### WHAT YOU NEED TO DO
Write out the part of the material that opens with the line containing "Image resolution: width=1183" and closes with the line containing "coord(53,251)", keeping every character of each line unchanged and including both end lines.

(Dataset excerpt)
--- begin ---
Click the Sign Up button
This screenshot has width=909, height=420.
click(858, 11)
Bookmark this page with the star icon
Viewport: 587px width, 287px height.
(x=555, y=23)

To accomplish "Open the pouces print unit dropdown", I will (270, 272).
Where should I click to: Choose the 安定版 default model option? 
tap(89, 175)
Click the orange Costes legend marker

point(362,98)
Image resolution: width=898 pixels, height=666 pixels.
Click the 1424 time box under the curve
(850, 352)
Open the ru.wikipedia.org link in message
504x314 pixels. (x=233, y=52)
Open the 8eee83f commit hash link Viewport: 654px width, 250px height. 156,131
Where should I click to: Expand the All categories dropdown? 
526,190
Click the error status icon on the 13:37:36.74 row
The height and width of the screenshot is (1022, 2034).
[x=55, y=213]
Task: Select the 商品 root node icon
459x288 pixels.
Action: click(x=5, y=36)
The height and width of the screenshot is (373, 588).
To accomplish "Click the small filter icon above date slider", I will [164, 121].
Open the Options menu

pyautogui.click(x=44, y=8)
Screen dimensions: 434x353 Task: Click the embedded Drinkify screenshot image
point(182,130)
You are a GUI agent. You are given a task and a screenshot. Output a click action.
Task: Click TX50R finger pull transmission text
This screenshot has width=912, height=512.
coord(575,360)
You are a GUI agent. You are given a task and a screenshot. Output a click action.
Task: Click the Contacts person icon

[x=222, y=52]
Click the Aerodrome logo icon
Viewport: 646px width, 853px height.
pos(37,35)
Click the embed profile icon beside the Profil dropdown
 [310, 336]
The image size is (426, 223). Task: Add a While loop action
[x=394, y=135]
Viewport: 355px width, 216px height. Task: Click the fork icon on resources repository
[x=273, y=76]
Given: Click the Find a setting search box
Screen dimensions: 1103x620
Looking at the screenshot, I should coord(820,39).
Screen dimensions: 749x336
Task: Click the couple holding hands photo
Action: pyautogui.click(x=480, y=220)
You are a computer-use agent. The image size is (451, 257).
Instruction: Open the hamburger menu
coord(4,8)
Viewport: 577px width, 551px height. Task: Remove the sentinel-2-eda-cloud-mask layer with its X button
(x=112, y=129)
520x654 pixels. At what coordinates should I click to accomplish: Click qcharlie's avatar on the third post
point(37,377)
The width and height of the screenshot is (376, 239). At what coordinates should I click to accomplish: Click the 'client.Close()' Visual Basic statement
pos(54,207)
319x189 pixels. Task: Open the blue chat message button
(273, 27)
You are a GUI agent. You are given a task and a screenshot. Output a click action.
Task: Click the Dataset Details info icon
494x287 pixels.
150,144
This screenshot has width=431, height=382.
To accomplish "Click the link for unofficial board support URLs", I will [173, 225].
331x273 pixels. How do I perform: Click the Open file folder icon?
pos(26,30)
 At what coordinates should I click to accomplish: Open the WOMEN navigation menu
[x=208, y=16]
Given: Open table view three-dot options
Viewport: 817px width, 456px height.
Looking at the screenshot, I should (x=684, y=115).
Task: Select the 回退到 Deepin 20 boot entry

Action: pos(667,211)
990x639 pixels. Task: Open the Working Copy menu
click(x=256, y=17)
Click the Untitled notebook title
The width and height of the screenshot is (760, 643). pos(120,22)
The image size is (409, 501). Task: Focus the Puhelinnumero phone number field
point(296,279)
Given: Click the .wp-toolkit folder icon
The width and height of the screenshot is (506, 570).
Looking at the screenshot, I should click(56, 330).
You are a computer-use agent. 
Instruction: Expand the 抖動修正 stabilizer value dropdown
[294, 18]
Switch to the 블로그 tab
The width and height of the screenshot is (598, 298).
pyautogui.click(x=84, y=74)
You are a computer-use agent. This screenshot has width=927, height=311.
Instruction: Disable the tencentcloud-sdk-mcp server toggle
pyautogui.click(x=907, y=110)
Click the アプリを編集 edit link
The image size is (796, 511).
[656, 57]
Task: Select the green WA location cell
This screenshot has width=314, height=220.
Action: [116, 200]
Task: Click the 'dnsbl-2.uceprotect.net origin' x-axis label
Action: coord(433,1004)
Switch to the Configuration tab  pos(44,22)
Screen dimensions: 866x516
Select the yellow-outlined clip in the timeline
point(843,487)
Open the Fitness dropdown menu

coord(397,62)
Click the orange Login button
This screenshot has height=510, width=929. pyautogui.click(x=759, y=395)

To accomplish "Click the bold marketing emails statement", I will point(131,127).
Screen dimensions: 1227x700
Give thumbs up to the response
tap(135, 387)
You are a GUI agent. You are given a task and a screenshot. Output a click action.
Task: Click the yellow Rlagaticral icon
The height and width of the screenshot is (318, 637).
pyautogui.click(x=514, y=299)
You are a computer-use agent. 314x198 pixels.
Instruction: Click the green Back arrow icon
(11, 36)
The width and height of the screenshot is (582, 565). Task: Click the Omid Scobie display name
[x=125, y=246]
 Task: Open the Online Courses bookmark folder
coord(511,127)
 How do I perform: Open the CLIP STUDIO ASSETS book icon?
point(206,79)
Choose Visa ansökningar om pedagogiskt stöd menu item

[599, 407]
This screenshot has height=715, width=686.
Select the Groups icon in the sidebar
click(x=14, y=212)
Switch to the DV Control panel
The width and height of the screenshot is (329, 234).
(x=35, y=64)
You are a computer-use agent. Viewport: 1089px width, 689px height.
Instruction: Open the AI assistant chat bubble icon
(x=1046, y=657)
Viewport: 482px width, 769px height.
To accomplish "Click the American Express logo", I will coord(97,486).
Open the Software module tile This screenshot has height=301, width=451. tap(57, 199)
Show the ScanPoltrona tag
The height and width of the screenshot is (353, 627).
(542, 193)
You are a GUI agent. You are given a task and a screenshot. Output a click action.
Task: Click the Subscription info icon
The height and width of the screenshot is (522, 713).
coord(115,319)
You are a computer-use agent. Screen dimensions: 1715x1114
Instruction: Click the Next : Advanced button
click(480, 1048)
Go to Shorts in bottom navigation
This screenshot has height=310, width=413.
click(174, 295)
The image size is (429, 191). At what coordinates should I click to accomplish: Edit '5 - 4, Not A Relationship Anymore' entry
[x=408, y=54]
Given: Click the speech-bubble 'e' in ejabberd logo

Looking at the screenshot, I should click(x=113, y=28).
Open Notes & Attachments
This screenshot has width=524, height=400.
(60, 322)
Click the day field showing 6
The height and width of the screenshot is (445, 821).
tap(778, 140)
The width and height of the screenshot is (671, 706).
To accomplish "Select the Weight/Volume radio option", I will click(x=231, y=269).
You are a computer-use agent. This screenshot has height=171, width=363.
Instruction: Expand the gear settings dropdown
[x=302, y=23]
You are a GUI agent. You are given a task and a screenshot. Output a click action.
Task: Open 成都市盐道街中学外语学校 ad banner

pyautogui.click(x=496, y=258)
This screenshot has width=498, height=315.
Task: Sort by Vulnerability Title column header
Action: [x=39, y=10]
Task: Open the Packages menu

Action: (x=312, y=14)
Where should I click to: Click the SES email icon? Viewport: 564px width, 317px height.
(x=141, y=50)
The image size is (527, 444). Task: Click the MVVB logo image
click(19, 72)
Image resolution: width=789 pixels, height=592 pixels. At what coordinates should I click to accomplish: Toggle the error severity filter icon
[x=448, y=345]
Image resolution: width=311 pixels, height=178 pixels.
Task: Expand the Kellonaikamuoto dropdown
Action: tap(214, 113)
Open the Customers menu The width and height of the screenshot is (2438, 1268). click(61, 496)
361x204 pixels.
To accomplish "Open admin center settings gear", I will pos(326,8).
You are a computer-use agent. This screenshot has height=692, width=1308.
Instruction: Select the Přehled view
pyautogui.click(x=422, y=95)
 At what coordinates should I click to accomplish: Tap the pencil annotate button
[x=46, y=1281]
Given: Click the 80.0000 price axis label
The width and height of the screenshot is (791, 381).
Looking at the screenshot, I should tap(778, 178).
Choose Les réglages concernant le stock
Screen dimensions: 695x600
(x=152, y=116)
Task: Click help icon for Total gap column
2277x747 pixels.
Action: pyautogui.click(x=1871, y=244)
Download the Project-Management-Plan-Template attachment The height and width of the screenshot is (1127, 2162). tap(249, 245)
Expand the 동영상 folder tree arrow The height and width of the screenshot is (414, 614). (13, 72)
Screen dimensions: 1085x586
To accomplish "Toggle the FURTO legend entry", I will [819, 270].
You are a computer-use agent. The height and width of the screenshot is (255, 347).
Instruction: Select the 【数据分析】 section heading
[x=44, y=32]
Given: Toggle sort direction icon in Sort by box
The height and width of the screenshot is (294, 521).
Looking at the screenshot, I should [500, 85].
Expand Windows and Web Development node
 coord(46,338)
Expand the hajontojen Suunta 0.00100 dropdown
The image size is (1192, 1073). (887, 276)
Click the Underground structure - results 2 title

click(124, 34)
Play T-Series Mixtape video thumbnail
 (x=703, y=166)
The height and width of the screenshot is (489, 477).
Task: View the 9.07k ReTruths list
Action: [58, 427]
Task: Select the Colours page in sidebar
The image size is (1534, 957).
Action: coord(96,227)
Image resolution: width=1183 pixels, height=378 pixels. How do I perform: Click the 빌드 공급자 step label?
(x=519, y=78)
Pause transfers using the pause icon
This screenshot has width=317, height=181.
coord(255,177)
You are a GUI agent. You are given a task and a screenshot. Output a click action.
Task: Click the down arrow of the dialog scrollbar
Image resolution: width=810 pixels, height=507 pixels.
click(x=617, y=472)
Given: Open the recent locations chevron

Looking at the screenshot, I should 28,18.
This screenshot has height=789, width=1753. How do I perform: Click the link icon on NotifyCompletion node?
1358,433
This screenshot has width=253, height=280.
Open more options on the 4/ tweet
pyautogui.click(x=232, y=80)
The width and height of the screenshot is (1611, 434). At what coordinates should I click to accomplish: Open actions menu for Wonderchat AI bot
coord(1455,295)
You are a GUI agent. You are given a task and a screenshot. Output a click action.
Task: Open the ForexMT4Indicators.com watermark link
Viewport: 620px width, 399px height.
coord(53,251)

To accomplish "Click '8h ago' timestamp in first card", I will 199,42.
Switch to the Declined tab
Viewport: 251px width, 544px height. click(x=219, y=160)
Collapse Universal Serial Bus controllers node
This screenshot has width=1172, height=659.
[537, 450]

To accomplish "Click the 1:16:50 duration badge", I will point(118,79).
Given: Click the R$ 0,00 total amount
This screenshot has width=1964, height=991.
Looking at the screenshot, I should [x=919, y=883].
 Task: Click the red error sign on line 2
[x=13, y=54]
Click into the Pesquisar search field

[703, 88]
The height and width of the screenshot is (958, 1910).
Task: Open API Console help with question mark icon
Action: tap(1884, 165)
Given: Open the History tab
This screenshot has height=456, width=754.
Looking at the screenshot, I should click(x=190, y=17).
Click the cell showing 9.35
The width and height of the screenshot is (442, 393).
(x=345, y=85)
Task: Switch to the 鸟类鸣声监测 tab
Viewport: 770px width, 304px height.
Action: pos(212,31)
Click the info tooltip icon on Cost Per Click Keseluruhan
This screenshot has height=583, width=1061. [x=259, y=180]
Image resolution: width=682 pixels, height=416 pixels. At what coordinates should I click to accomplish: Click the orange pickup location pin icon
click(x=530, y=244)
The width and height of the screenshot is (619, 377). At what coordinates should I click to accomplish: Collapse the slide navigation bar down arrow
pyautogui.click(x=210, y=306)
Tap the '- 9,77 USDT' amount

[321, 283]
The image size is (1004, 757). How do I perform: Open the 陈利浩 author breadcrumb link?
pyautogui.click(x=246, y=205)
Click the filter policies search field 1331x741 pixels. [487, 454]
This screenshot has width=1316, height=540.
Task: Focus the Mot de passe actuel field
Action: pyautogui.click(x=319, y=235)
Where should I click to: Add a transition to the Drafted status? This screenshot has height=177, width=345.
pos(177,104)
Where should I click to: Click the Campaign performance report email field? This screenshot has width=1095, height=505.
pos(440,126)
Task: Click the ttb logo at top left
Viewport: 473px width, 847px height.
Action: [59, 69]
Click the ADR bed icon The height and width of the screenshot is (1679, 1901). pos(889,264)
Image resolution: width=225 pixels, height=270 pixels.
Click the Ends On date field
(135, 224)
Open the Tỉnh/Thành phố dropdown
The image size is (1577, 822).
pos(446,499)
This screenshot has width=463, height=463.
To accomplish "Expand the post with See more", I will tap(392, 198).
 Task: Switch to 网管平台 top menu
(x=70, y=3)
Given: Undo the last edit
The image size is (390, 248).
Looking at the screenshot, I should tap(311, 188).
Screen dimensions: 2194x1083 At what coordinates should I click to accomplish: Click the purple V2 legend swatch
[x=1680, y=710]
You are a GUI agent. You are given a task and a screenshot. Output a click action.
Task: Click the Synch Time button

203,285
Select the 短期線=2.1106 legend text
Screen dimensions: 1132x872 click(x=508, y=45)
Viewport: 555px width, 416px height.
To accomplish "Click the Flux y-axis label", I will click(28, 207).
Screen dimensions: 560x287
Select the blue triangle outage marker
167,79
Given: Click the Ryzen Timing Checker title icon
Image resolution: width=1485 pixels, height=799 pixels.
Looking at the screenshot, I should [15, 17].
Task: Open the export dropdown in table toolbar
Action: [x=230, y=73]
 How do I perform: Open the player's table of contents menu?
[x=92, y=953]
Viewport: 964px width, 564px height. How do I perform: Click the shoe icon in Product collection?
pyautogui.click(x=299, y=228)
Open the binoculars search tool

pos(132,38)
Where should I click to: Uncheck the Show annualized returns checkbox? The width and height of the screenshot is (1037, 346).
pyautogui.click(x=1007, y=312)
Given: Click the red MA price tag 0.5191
--- end ---
### FULL ANSWER
Image resolution: width=1183 pixels, height=378 pixels. How do I perform: Click the 빌드 공급자 step label?
(x=519, y=78)
Pause transfers using the pause icon
This screenshot has width=317, height=181.
coord(255,177)
You are a GUI agent. You are given a task and a screenshot. Output a click action.
Task: Click the down arrow of the dialog scrollbar
Image resolution: width=810 pixels, height=507 pixels.
click(x=617, y=472)
Given: Open the recent locations chevron

Looking at the screenshot, I should 28,18.
This screenshot has height=789, width=1753. How do I perform: Click the link icon on NotifyCompletion node?
1358,433
This screenshot has width=253, height=280.
Open more options on the 4/ tweet
pyautogui.click(x=232, y=80)
The width and height of the screenshot is (1611, 434). At what coordinates should I click to accomplish: Open actions menu for Wonderchat AI bot
coord(1455,295)
You are a GUI agent. You are given a task and a screenshot. Output a click action.
Task: Open the ForexMT4Indicators.com watermark link
Viewport: 620px width, 399px height.
coord(53,251)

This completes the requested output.